─── The records ───

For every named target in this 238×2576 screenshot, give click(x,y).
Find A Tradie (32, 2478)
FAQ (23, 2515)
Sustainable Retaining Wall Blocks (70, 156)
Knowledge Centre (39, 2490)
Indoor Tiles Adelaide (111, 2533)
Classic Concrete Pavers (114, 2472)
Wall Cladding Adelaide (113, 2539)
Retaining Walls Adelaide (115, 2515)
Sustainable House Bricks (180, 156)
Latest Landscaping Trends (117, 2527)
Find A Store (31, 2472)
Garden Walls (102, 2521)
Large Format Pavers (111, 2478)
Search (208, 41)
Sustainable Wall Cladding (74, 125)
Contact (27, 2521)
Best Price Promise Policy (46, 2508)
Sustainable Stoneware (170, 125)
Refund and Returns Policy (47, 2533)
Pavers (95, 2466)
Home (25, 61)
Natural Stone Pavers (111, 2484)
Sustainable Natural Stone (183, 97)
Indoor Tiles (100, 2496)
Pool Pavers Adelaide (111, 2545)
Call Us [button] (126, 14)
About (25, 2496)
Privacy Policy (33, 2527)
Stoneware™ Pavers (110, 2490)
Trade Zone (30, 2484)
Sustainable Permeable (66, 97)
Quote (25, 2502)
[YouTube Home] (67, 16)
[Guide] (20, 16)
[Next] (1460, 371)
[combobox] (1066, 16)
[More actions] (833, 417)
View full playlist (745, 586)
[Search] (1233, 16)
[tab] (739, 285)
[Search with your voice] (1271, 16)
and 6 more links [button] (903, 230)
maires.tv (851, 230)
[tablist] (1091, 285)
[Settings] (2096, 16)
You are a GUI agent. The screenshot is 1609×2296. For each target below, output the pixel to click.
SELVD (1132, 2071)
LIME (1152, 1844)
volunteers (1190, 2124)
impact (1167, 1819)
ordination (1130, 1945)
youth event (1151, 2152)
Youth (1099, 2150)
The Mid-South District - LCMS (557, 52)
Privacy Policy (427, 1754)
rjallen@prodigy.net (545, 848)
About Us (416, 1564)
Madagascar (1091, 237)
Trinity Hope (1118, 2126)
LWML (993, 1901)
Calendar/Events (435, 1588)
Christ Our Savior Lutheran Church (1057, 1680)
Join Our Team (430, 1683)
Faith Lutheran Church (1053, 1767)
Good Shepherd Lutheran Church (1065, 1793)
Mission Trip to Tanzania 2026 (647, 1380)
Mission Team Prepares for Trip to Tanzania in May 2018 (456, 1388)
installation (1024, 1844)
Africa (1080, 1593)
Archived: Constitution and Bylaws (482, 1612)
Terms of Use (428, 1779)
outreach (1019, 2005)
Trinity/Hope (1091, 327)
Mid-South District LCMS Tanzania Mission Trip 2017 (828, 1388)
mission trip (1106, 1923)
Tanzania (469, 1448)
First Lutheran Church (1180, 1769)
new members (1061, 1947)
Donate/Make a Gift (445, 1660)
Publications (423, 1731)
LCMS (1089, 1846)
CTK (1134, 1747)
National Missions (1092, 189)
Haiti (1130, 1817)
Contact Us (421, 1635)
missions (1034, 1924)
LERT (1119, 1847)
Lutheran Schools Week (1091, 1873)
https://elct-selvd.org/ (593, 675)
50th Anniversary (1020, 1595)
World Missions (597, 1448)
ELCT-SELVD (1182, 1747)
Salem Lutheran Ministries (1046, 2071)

───

● Exercise goal: Copy the lines above exactly. Start with the line containing "[Settings] (2096, 16)", end with the line containing "Madagascar (1091, 237)", and include both.

● Output for this task:
[Settings] (2096, 16)
You are a GUI agent. The screenshot is 1609×2296. For each target below, output the pixel to click.
SELVD (1132, 2071)
LIME (1152, 1844)
volunteers (1190, 2124)
impact (1167, 1819)
ordination (1130, 1945)
youth event (1151, 2152)
Youth (1099, 2150)
The Mid-South District - LCMS (557, 52)
Privacy Policy (427, 1754)
rjallen@prodigy.net (545, 848)
About Us (416, 1564)
Madagascar (1091, 237)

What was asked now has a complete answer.